Okay, the silly part that I am struggling with is the algebra. I mean that I do not know how to use the two lambdas equation to find the constraint values. Like, how am I suppose to solve for:

"lambda=(2*x-2*y)/(2*x)
lambda=(-2*x+4*y)/(2*y)
x^2+y^2 = 1

(2*x-2*y)/(2*x) - (-2*x+4*y)/(2*y) = 0
x^2 + y^2 = 1

2 equations, 2 unknowns. algebra."

Any tips?

 

[cronxeh]

Okay, the silly part that I am struggling with is the algebra. I mean that I do not know how to use the two lambdas equation to find the constraint values. Like, how am I suppose to solve for:

"lambda=(2*x-2*y)/(2*x)
lambda=(-2*x+4*y)/(2*y)
x^2+y^2 = 1

(2*x-2*y)/(2*x) - (-2*x+4*y)/(2*y) = 0
x^2 + y^2 = 1

2 equations, 2 unknowns. algebra."

Any tips?

Your set of equations is

(2*x-2*y)/(2*x) - (-2*x+4*y)/(2*y) = 0
x^2 + y^2 = 1


Expand (2*x-2*y)/(2*x) - (-2*x+4*y)/(2*y).

(2*x-2*y)/(2*x) - (-2*x+4*y)/(2*y) = x/y - y/x - 1

Now your set of equations is:

x/y - y/x = 1 ->> x1=1/2*(y-sqrt(5)*y) and x2=1/2*(1+sqrt(5))*y ; y1=-1/2*(1+sqrt(5)*x and y2=1/2*(sqrt(5)-1)*x ->> plug x into bottom and solve for y, then plug y back in and solve for x.
x^2 + y^2 = 1

Do you need more help?

 

[cronxeh]

I'm sure you having a difficulty with x/y - y/x = 1 its a tough bear. Multiply it out by xy

xy*(x/y) - xy*(y/x) = xy

x^2 - y^2 = xy
x^2 = xy + y^2
x=sqrt(xy+y^2) this yields 2 roots, x1 and x2..

do same for y.

Now you can see the solution easier

x^2 - y^2 = xy
x^2 + y^2 = 1

 

[number0]

I'm sure you having a difficulty with x/y - y/x = 1 its a tough bear.
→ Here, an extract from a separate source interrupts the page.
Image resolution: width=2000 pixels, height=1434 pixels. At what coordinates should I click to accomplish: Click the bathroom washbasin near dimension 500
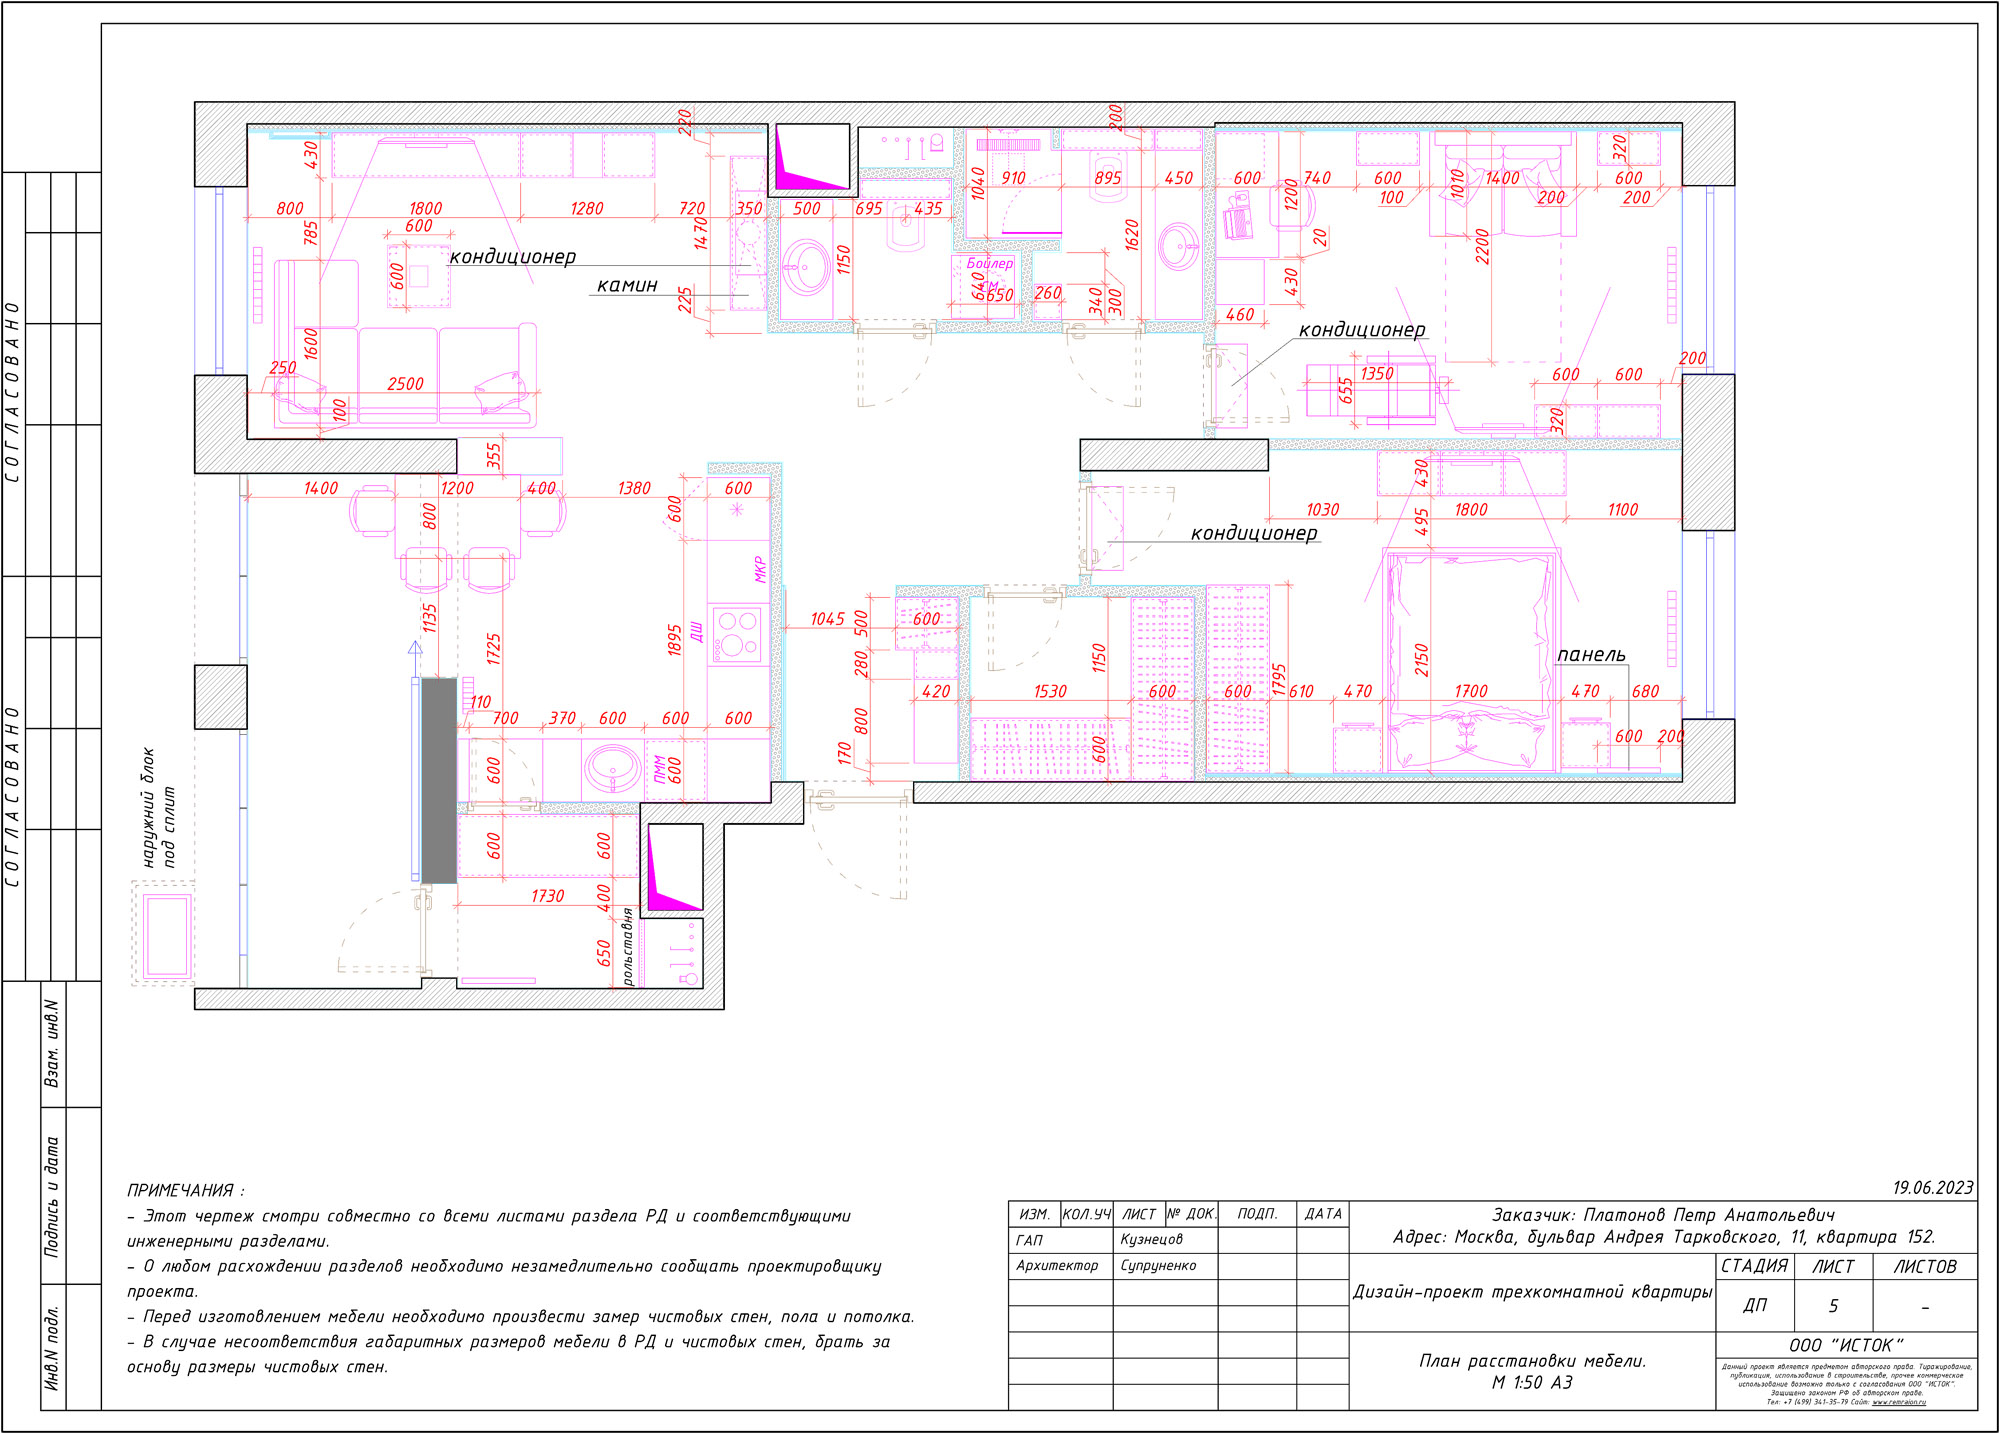pyautogui.click(x=805, y=266)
Multiply it out by xy

xy*(x/y) - xy*(y/x) = xy

x^2 - y^2 = xy
x^2 = xy + y^2
x=sqrt(xy+y^2) this yields 2 roots, x1 and x2..

do same for y.

Now you can see the solution easier

x^2 - y^2 = xy
x^2 + y^2 = 1

Yes! This is exactly what I got and got stuck on. Thanks I am seeing the picture much clearer. However, how did you get:

"x/y - y/x = 1 ->> x1=1/2*(y-sqrt(5)*y) and x2=1/2*(1+sqrt(5))*y ; y1=-1/2*(1+sqrt(5)*x and y2=1/2*(sqrt(5)-1)*x"

Or in other words, how do you find the root for:

"x=sqrt(xy+y^2)"

Sorry if I am asking away cronxeh, but, I am starting to understand much clearer :)

 

[cronxeh]

Did you use the quadratic formula?

x^2 - y^2 = xy
x^2 + y^2 = 1

x*(x-y^2/x = y)
x*(x+y^2/x = 1/x)

x-y^2/x = y
x+y^2/x = 1/x

Do you see it?

 

[vela]

There's a more straightforward way to get through the algebra. Your three original equations are:

(1): y = x(1-λ)
(2): x = y(2-λ)
(3): x²+y² = 1

Note that x=0 or y=0 won't yield a solution, so you can assume these variables are not equal to 0. Substitute equation (2) into (1) and divide out y to get

1 = (1-λ)(2-λ)

Use the quadratic equation to solve for λ.

Substitute equation (1) into the constraint equation (3) to get

x² + (1-λ)²x² = 1

You can easily solve this for x in terms of λ. Now plug in the values of λ you found before to find x of the extrema, and then use equation (1) to get the corresponding value of y.

 

[number0]

Alright! Thank you guys. I finally understand how to approach this problem!